When educators write a traditional textbook, they generally have to sign their copyright over to the publisher. When they write an open access textbook or produce some other kind of open educational resource, there’s no need to sign away their copyright — the creators retain the right to copy, distribute, and re-use their works. (Unimpressed by those seemingly basic rights? Remember that when authors transfer their copyright to publishers, they often lose all rights to their work — after the transfer, they sometimes has no more rights to their work than you or I do.)

Of course, if all rights to a work were held only by the creator, others could not copy, share, or reuse the work. In other words, by definition, it couldn’t be an open educational resource. So, we want creators to retain their rights, but we also need them to grant some rights to others. And not just specific other people or companies — to everyone, to all potential users.

And that’s why the open access community loves Creative Commons (CC) licenses: They leave copyright with the creator but also grant some rights to others. Creative Commons licenses are not the only way to grant rights to a work, but they make it easy for creators to communicate which rights they do and don’t give to others, and they’ve emerged as the standard licensing tool for open access materials.

Creative Commons LicensesThere are six Creative Commons licenses on the spectrum between traditional copyright and the public domain. They differ in their requirements regarding commercial uses and derivative works, and there are fascinating things to say about all of them. But I’m going to limit this post to two of the most commonly used licenses for OERs: CC BY (Attribution) and CC BY-SA (Attribution-ShareAlike):

  • The CC BY license says that people can do whatever they want with the work — copy it, print it, distribute it, expand it, remix it, even sell it — provided that the creator is properly attributed.
  • The CC BY-SA license is very similar but differs in one key way: It says that people can do whatever they want with the work provided that (1) the creator is properly attributed and (2) any resulting works are released with the same license. Because CC BY-SA requires that derivative works are also CC BY-SA, it is a “viral” license.

Which is better, CC BY or CC BY-SA? Major players in the open access arena have strong and different opinions.

Wikipedia uses CC BY-SA, explaining that [bold is mine]:

To grow the commons of free knowledge and free culture, all users contributing to the Projects are required to grant broad permissions to the general public to re-distribute and re-use their contributions freely, so long as that use is properly attributed and the same freedom to re-use and re-distribute is granted to any derivative works. In keeping with our goal of providing free information to the widest possible audience, we require that when necessary all submitted content be licensed so that it is freely reusable by anyone who cares to access it.

The Open Access Scholarly Publishers Association (OASPA), on the other hand, endorses CC BY, going so far as to disallow CC BY-SA among its members [bold mine]:

To fully realise that potential of open access to research literature, barriers to reuse need to be removed. . . .

The most liberal Creative Commons license is CC-BY, which allows for unrestricted reuse of content, subject only to the requirement that the source work is appropriately attributed.
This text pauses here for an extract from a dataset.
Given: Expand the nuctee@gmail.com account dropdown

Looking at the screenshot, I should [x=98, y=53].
Other Creative Commons licenses allow for three possible restrictions to be imposed. . . . But the emerging consensus on the adoption of CC-BY reflects the fact that any of these restrictions needlessly limits the possible reuse of published research.
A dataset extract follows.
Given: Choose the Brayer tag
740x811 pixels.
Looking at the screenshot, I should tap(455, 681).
. . . while [Share-Alike] licenses can be extremely helpful in building up a collection of content, they also have downsides in terms of the limitations they place on reuse. For example, material distributed within a Share-Alike article could only be combined and redistributed with other share-alike content. In contrast, CC-BY content can be combined with any content, and redistributed according to the terms of that other content, as long as CC-BY’s own attribution requirement is respected. This makes CC-BY something like a Universal Donor blood-type in that it has maximal compatibility.

. . . OASPA includes, and will currently still admit, members who use the NC restriction (but not the SA or ND restrictions).
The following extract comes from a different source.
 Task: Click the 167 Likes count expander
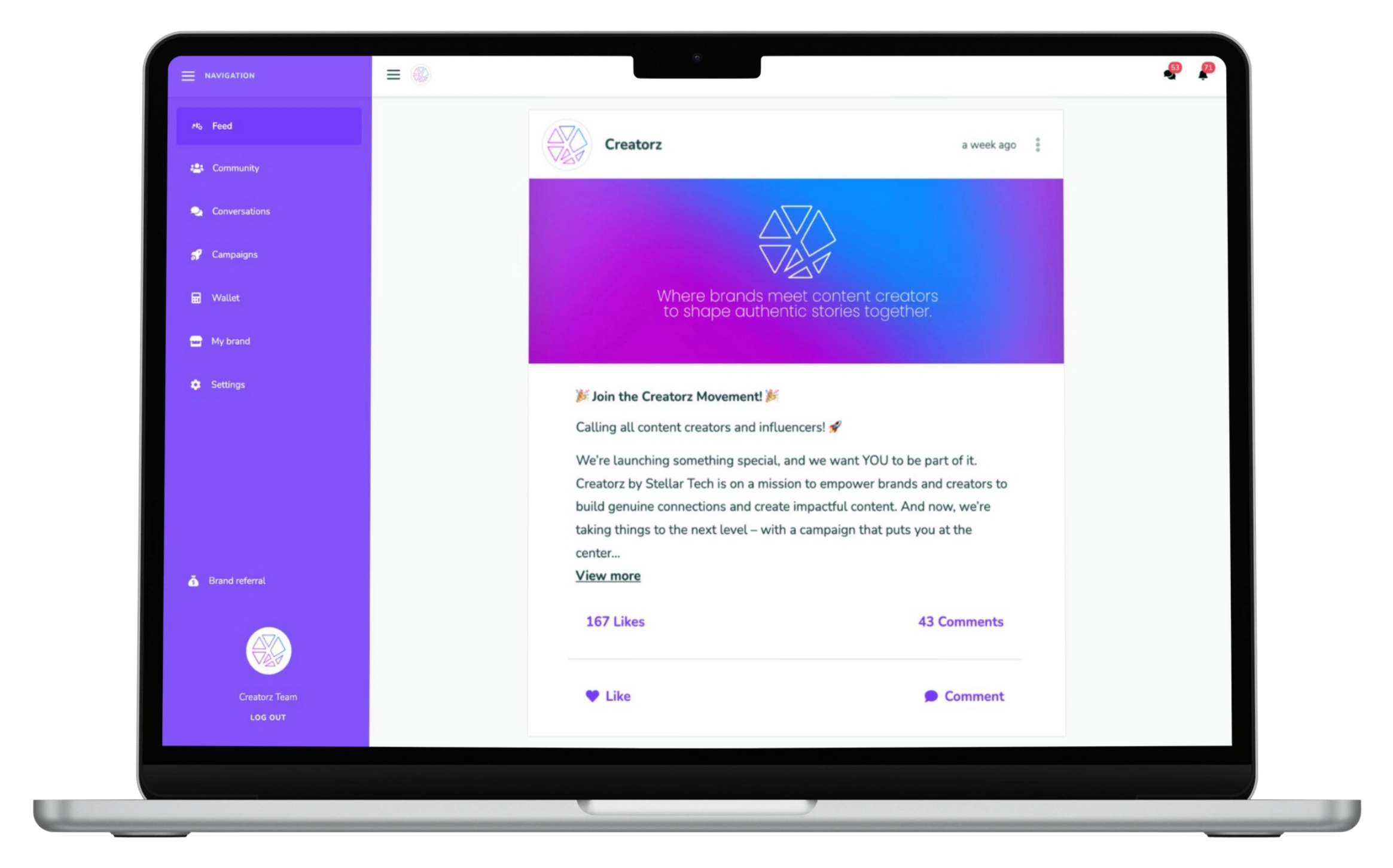pyautogui.click(x=615, y=621)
Let’s take a closer look at the question of which license is better:

  • Which is better for readers? For those who just read/consume a work (and those who download, print, and share it), there’s no difference between the two licenses.
  • Which is better for those who want to reuse/remix a work? It depends. CC BY is less restrictive, making reuse easier. But CC BY-SA ensures the openness and reusability of derivative works, and that stipulation arguably leads to reuses/remixes that are inherently better than if they weren’t open.
  • Which is better for authors? It depends on the author’s priorities. CC BY facilitates reuse and broad impact, but some creators of open works want works derived from their works to be open as well.
  • Which is better for openness? As we saw in the arguments from Wikipedia and OASPA, It depends on how you look at it. CC BY makes a given work more open, more reusable. But CC BY-SA fosters openness and builds the universe of open access materials. However, the share-alike stipulation might deter some potential reusers and prevent some reuses from ever happening. How should we think about a license that promotes openness in derivative works but likely prevents some derivative works from ever being made? It’s hard to say!
  • Which do I personally think is better? Philosophically, I’m with Wikipedia and CC BY-SA. I love the idea of a snowball effect of openness. But in practice, I think OASPA has it right: For open access works to have the most impact and do the most good, we need to minimize barriers to reuse. And, when it comes down to it, I’m a practical person. So I (with somewhat conflicted feelings) side with CC BY.
  • But you certainly don’t have to take my word for it! My smart and thoughtful colleague Alycia Sellie is more drawn to CC BY-SA. See her grapple with CC BY vs. CC BY-SA in an Open Access @ CUNY blog post from last summer.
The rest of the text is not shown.